**AUSGEWÄHLTER AUSZUG**
Das heißt, Sehgewohnheiten verändern sich durch Smartphones, Social Media, Kino und Streamingplattformen. Gleichzeitig verschwinden aus einer Vielzahl von Gründen Kinos aus Kleinstädten und ländlichen Räumen. Was bedeutet das für den Film als Medium? Eine konstruktive Antwort darauf geben Juliane und Johanna Mühlschmidt, die leider nicht da sein kann, mit ihrem Projekt „Kino in Bewegung“, in dem sie in der Provinz über Filme ins Gespräch kommen.

Lars Fischer ist Experte für Landschaftskommunikation und steht in enger Beziehung zum Film Festival „Provinziale“ in Eberswalde. Er wird ausgehend von dieser Doppelrolle einen Vortrag über das Verhältnis von Film und ländlichem Raum halten.

Dann ist da noch die Frage nach Film im Umbruch vor dem Hintergrund des völkerrechtswidrigen Krieges in der Ukraine und seinen Folgen. Dort werden gewaltsam Ländergrenzen verschoben und damit nicht nur Lebensräume verändert. Wie wir aus der Geschichte gelernt haben, geht das Verändern bzw. Öffnen und Schließen von Grenzen, von eisernen Vorhängen und politischen Systemen, nicht spurlos an Gesellschaften vorbei.

**ZIEL**
Führe den Text über Film im Umbruch nach seinem letzten Satz weiter.

**DATENAUSZUG**
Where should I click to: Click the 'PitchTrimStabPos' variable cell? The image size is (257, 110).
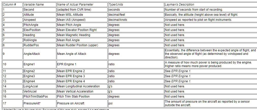coord(40,97)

**ENDERGEBNIS**
So hallt die Geschichte durch den Krieg in der Ukraine, insbesondere in Ostdeutschland, seltsam nach. Manche sprechen diesbezüglich vom „Ende des Endes der Geschichte“. Das meint, dass die Befriedung der Systeme mit dem Fall der Mauer jetzt wieder aufgehoben sei. Doch die Bruchlinie verläuft nicht mehr zwischen Kapitalismus und Sozialismus, sondern eher zwischen Demokratie und Autoritarismus. Für andere sind die ökonomischen Folgen der Polykrise angesichts des Krieges erneut ein guter Anlass, ihren Unmut wahlweise gegenüber der Regierung, dem Staat, den Medien, der Wissenschaft oder ganz allgemein den Eliten von der Peripherie ins Zentrum zu tragen.

Man denke an den Sturm auf das Kapitol oder den Reichstag. Leider richtet sich dieser Unmut oft gegen die Falschen, insbesondere gegen „die Anderen“, um ein ideologisch aufgeladenes „Wir“ oder ein nicht minder problematisches neoliberales „Ich“ zu erzeugen. Und das, obwohl das Ankommen in der BRD, ob nun aus der Peripherie im Osten oder der Peripherie des globalen Südens, viele Überschneidungen hat.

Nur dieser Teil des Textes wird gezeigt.